Body of Proof

Aaaaaand, we're back!  Sorry for the delay folks, but life has caught up with me, and sadly, my TV life has suffered.  But I'm popping back in for a minute to discuss a "new" show, Body of Proof.

Body of Proof follows Dr. Megan Hunt, a headstrong, but emotionally unavailable, medical examiner (ME) in Philadelphia.  Dr. Hunt, a former surgeon, killed a patient on her surgical table due to some type of weird paralysis that resulted from a car accident.  Thus, her position as an ME: you can't kill someone if they're already dead.  As is natural in the TV world, Dr. Hunt and her ragtag group of fellow medical examiners, medical investigators, and police detectives team up to solve crimes a la HOUSE (except it's diagnosing cause of death to solve crimes instead of determining what ails ya). 

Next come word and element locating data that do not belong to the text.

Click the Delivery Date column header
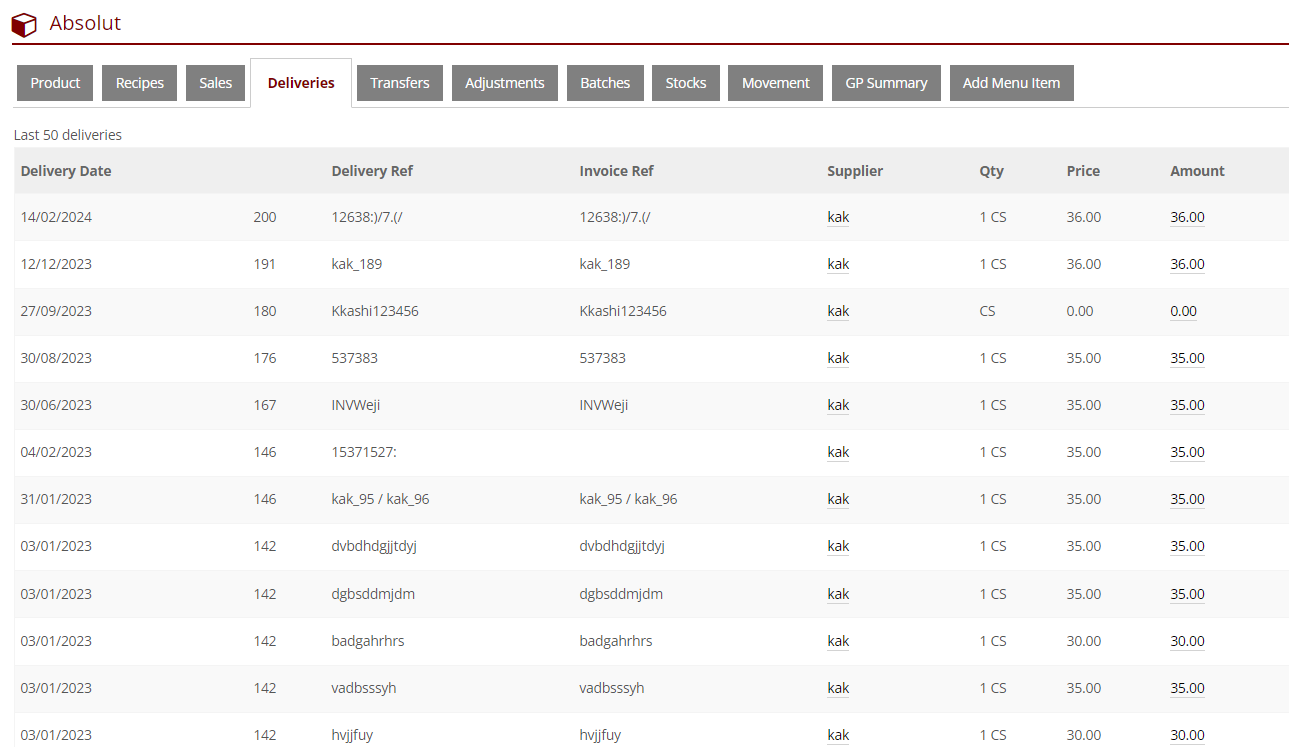 66,171
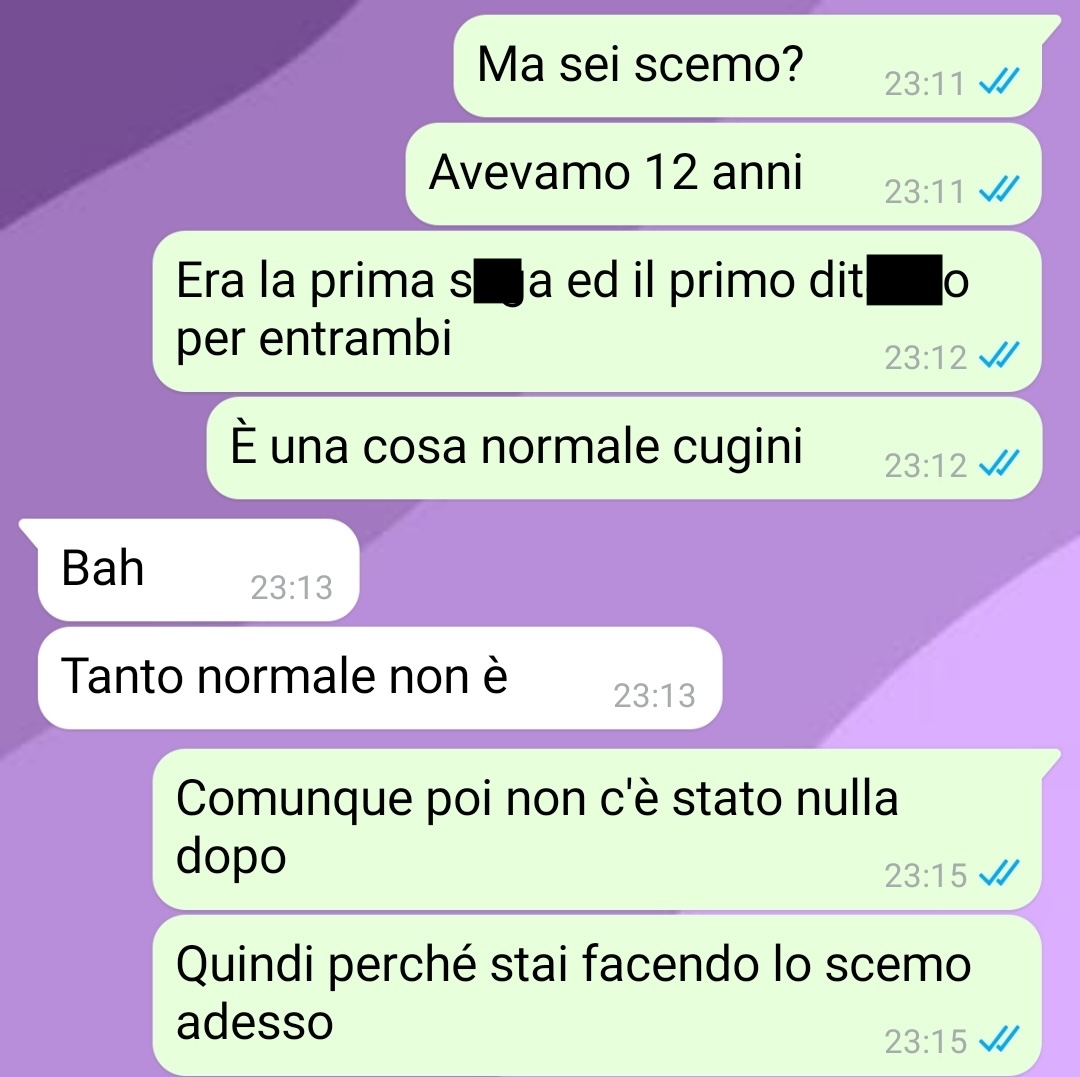This screenshot has height=1077, width=1080.
Task: Tap the blue ticks on "Comunque poi non c'è stato nulla dopo"
Action: click(999, 873)
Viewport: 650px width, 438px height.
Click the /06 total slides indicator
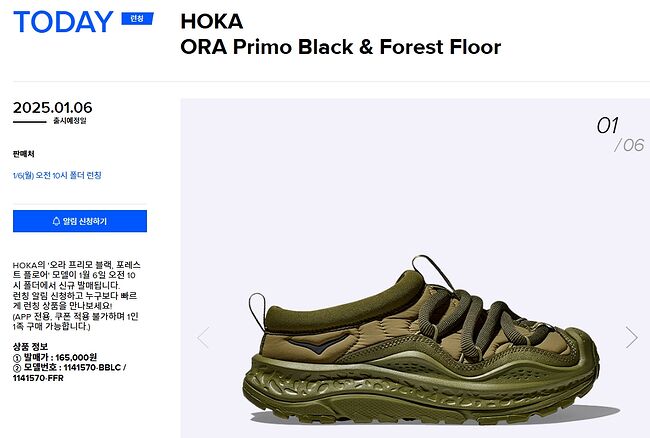(629, 145)
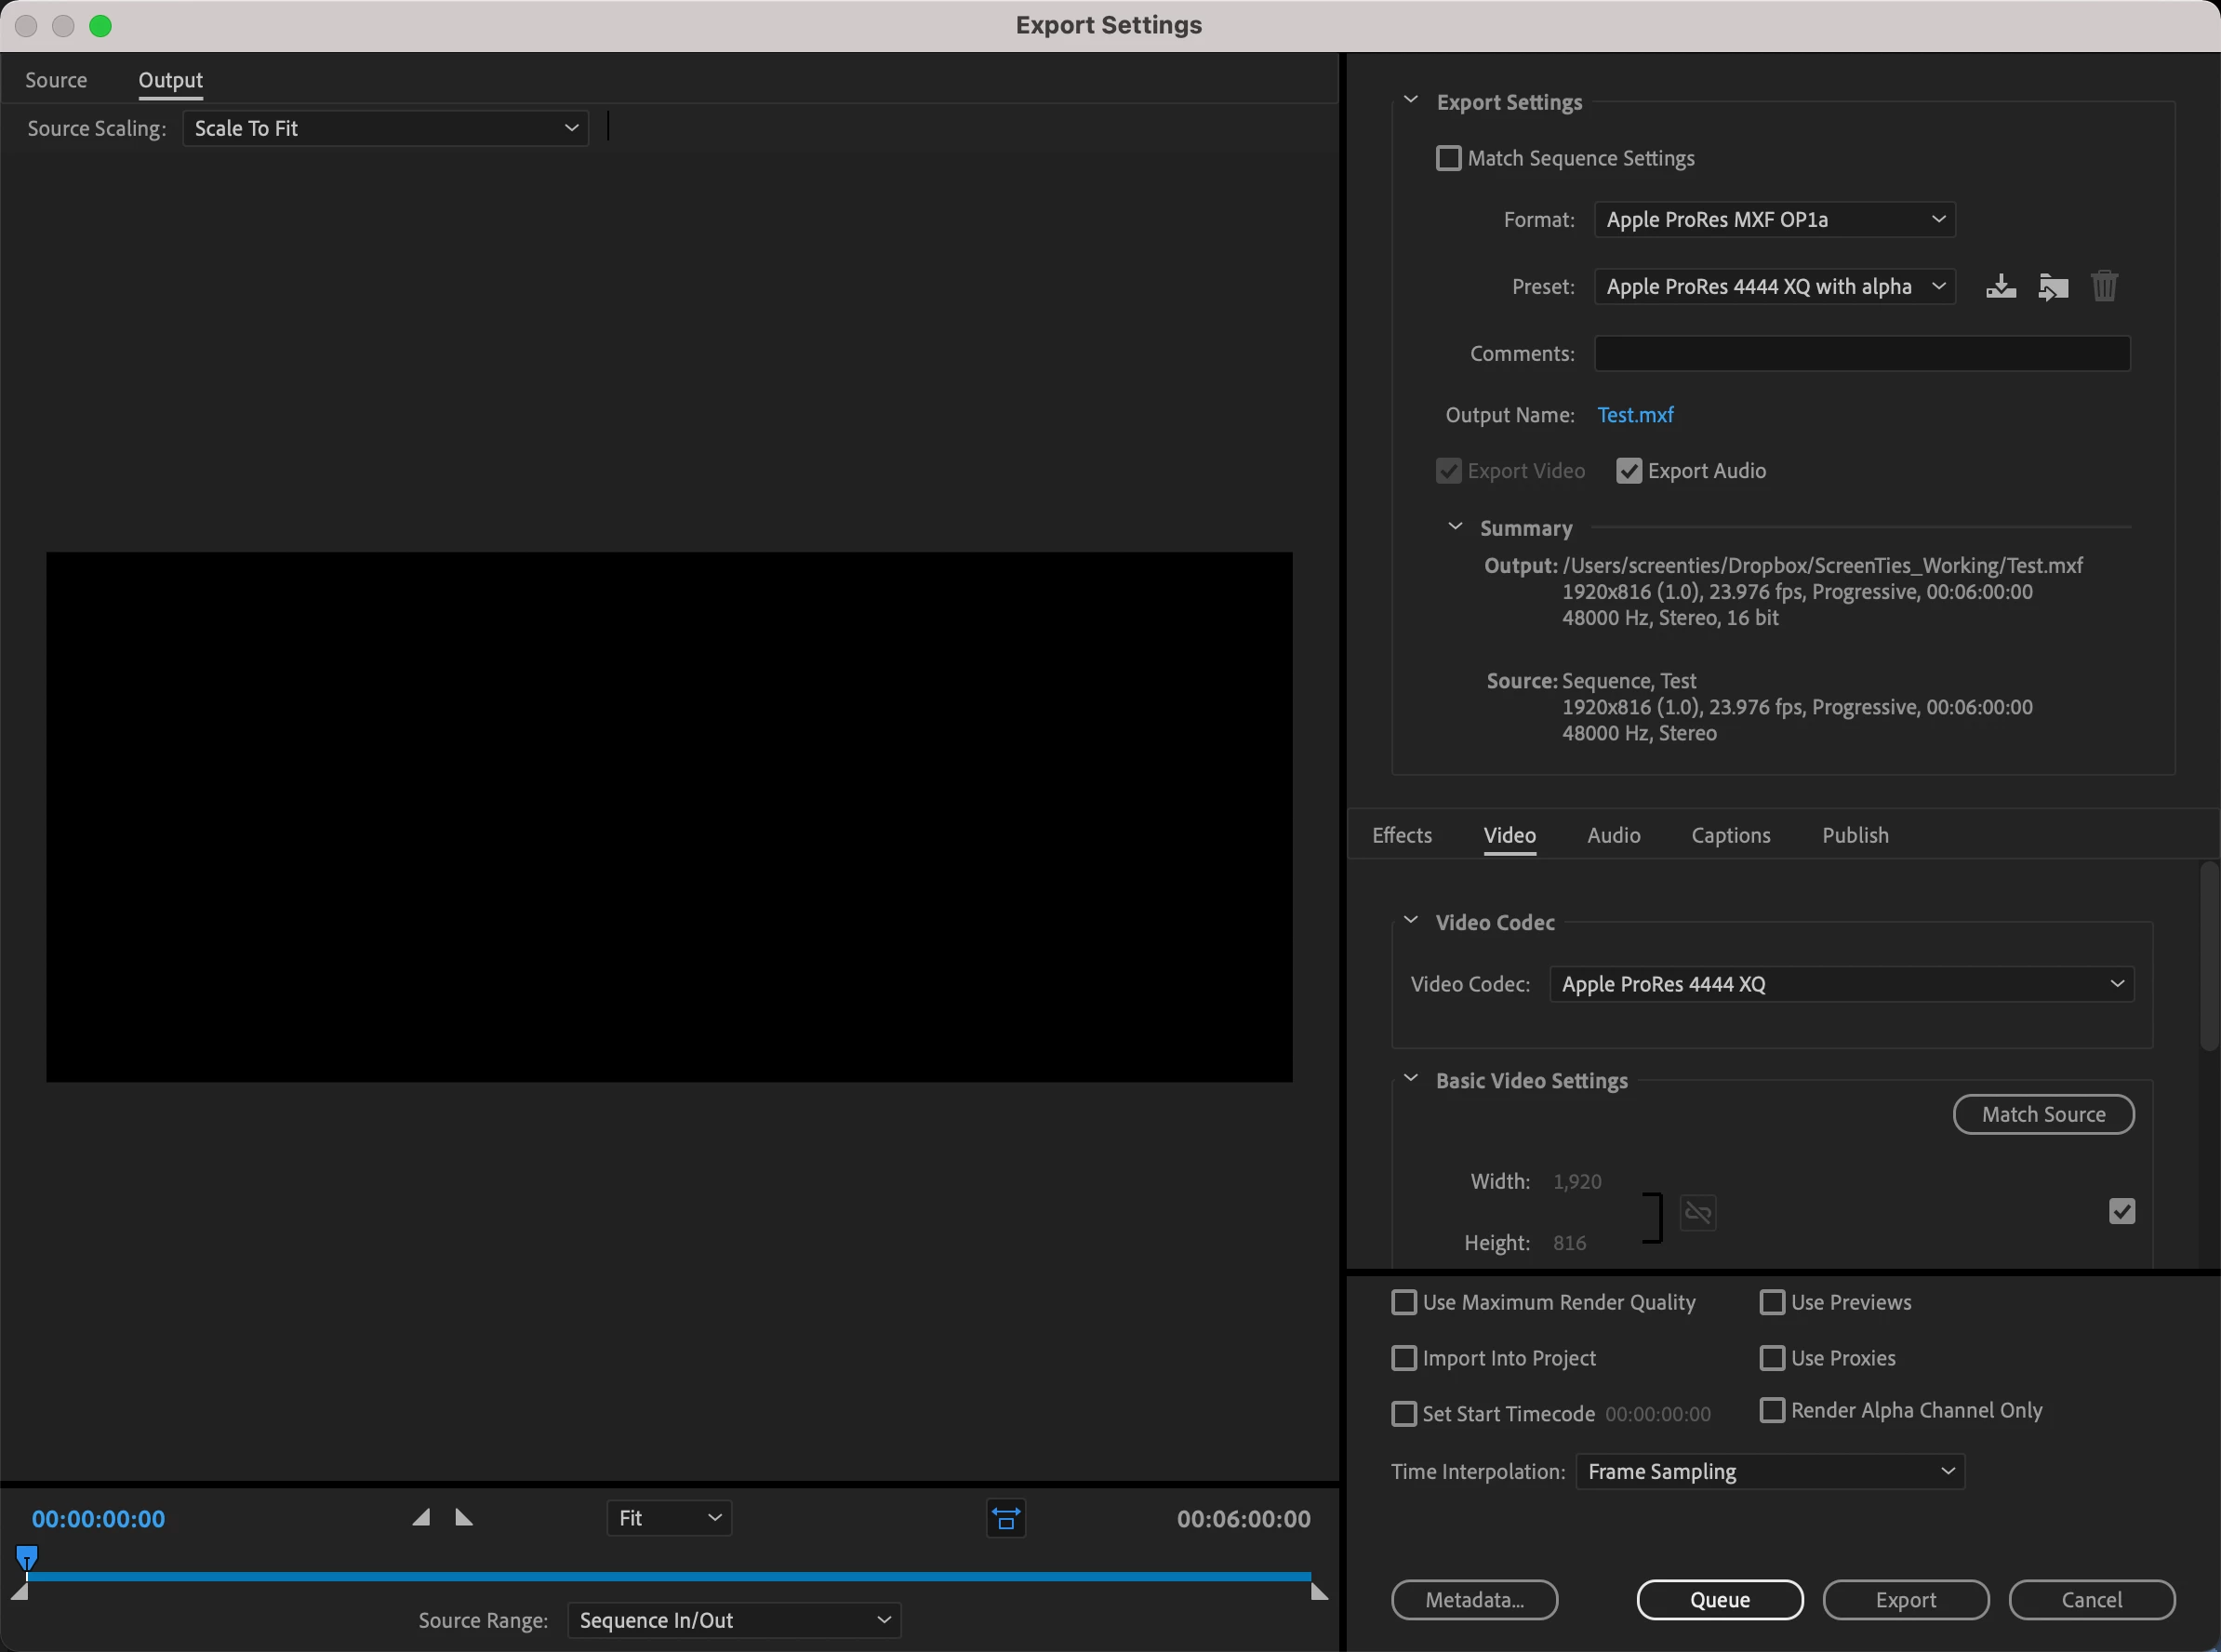This screenshot has height=1652, width=2221.
Task: Click the Match Source button
Action: pyautogui.click(x=2043, y=1114)
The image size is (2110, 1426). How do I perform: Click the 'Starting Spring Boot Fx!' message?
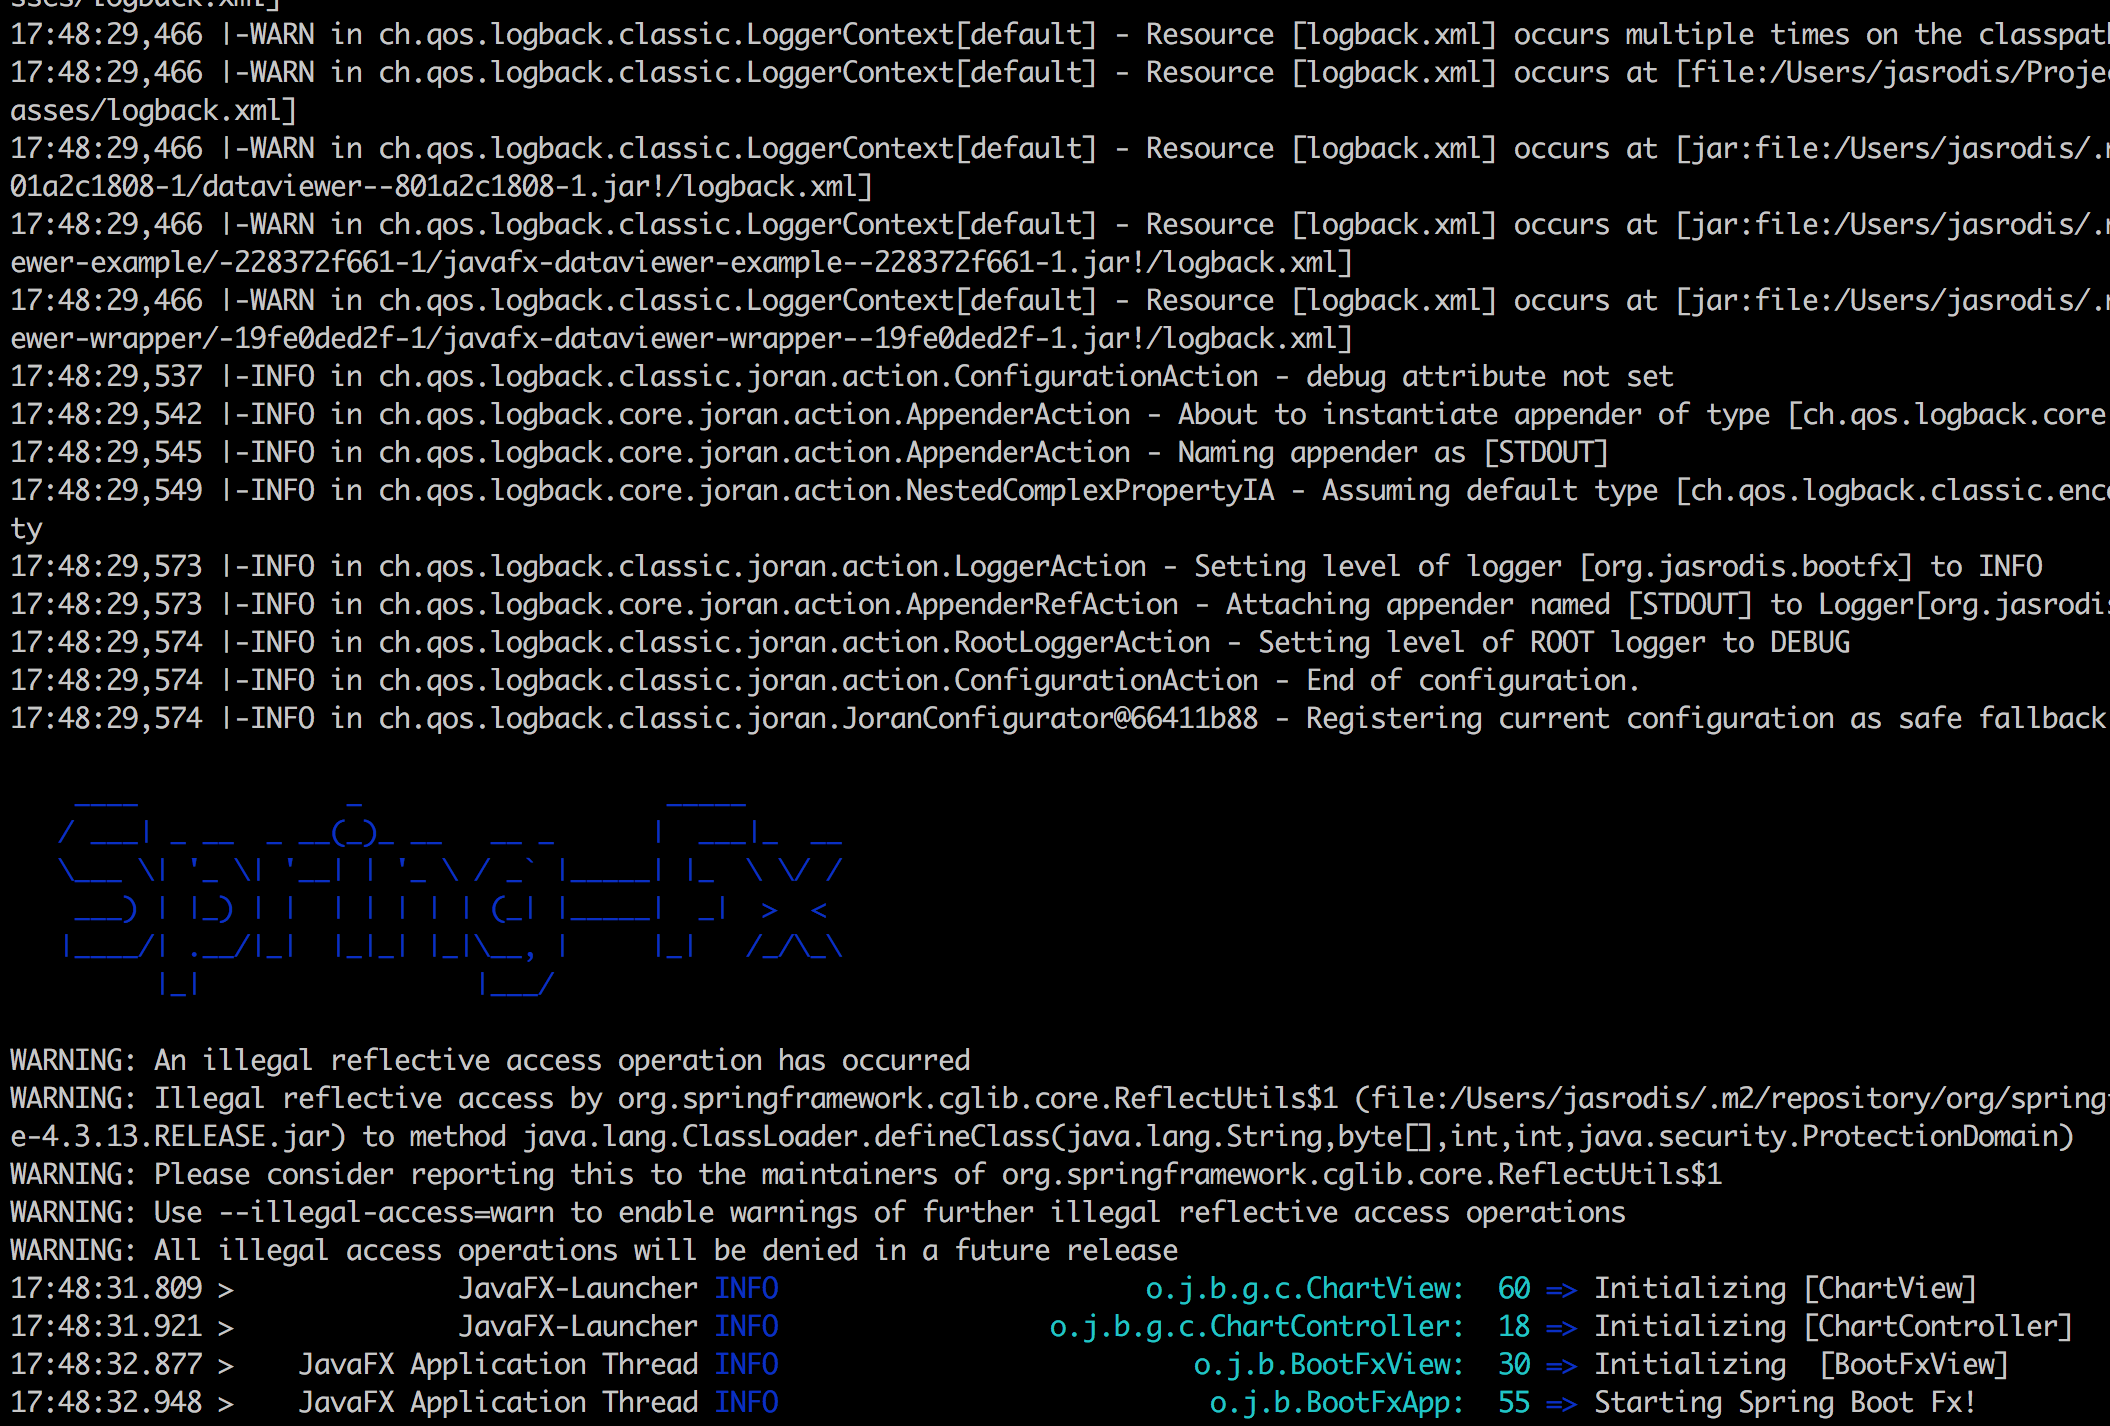[x=1784, y=1402]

What's more interesting, however, is Hunt's relationships with her co-workers and her estranged daughter.  TV vet Dana Delaney does a great job of portraying the brash, socially inept, but fashionable, doctor who seems to care more for her dead patients than those alive and well orbiting her very existence.  She breaks interrogation protocol to find the killer; she smothers her daughter with well-intentioned actions, trying to win back the affection lost due to her former grueling surgical schedule; and she bosses her superiors around at the Medical Examiner's Office.  For all her wit and intelligence, Hunt lacks social grace and awareness, which makes her a semi-interesting character for primetime television.

And this brings me to a certain observation.  Why is it that TV's main characters need to be flawed or troubled in some way?  I guess it would be quite boring to watch the well-adjusted, loving, married mother without a tragic past solve crimes every week.  Some of the draw, at least for me, of watching television is the escapism: the possibility of aliens, the supernatural, or just watching fictional characters live their flawed, but normal, lives.  Although quite important, plot isn't everything.  Without complex, compelling characters, television shows just wouldn't be that interesting.

Body of Proof airs on Tuesday nights 10/9c on ABC.  My Grade: B.